Un giorno, mentre facevo una passeggiata per i campi con mio nonno – avevo appena compiuto sette anni e superato una grave malattia – ci avvicinammo al campanile del villaggio di Bischofsdhron. In modo sempre più chiaro potevamo riconoscere l’iscrizione sotto l’orologio del campanile, che dovetti leggere a mio nonno:

                                   UNA DI QUESTE SARÀ TUA.

Che significava questa frase enigmatica? Dalla sua collocazione sotto l’orologio era da intendere che si riferiva all’ora della morte, che per ognuno un giorno sarebbe stata indicata sul quadrante. "L’orologio guarda verso il futuro", diceva mio nonno, "esso sa che tutto ciò che accade nel mondo ha la sua ora." Questa esperienza io la custodii nel fondo della mia anima, perché ero il figlio di un orologiaio.
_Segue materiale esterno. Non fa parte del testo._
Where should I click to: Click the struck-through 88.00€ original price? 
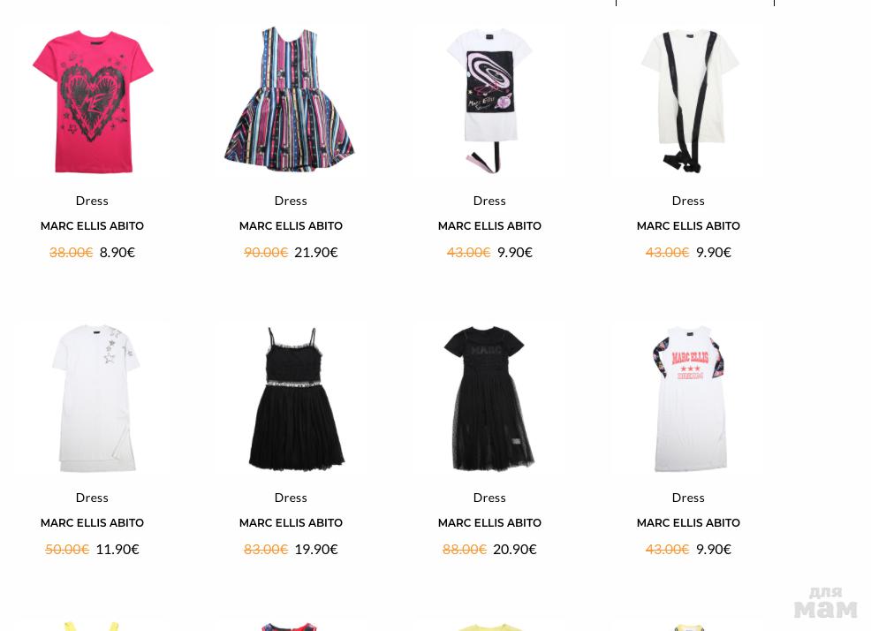465,550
La casa dei miei genitori era stipata di orologi. In tutte le stanze si sentiva il ticchettio di centinaia di orologi. In molteplici ritmi e interferenze era scandito il tempo che trascorrevo nella casa dei miei genitori nello Hunsrück.

Cominciai a riflettere sull’orologio. Quando osservavo molto attentamente le lancette mi sembrava che stessero ferme. Il tempo si arrestava solo perché io guardavo in modo così preciso? Verificai il fenomeno in altri campi. Provai a vedere come cresce un bambino o un cespo d’insalata in giardino. Anche in quel caso il tempo si fermava non appena guardavo. Nessuno era in grado di vedere come un panino diventa raffermo o un capello grigio. Io potevo vedere solo i movimenti più veloci: come la gente va in giro, come le auto viaggiano, come le nuvole avanzano. Ma quelli velocissimi, come ad esempio il passaggio di un proiettile, ancora una volta non ero capace di vederli. Scoprii che non possiamo vedere neanche il tempo stesso. Lo possiamo un po’ avvertire, ma anche questo dipende molto dalle nostre condizioni e non è certo. Il tempo è invisibile, invisibile come la vita stessa. Forse tempo e vita sono la stessa medesima cosa, pensavo. "Quando nasciamo entriamo nel tempo, e la morte è quando lo lasciamo?" Mi rattristai nei miei pensieri: "Ma il presente cos’è davvero? Noi ci lasciamo dietro ogni secondo di ciò che chiamiamo il presente. Tutto ciò che tocchiamo, che vediamo, che amiamo e desideriamo viene divorato in ogni istante dal flusso del tempo. Ciò mi rendeva triste. Un ininterrotto accomiatarsi, l’incessante morte a rate. Le ore sul grande quadrante dell’orologio del campanile della chiesa di Bischofsdhron significavano per me, il bambino di sette anni, la somma di tutte le ore della morte.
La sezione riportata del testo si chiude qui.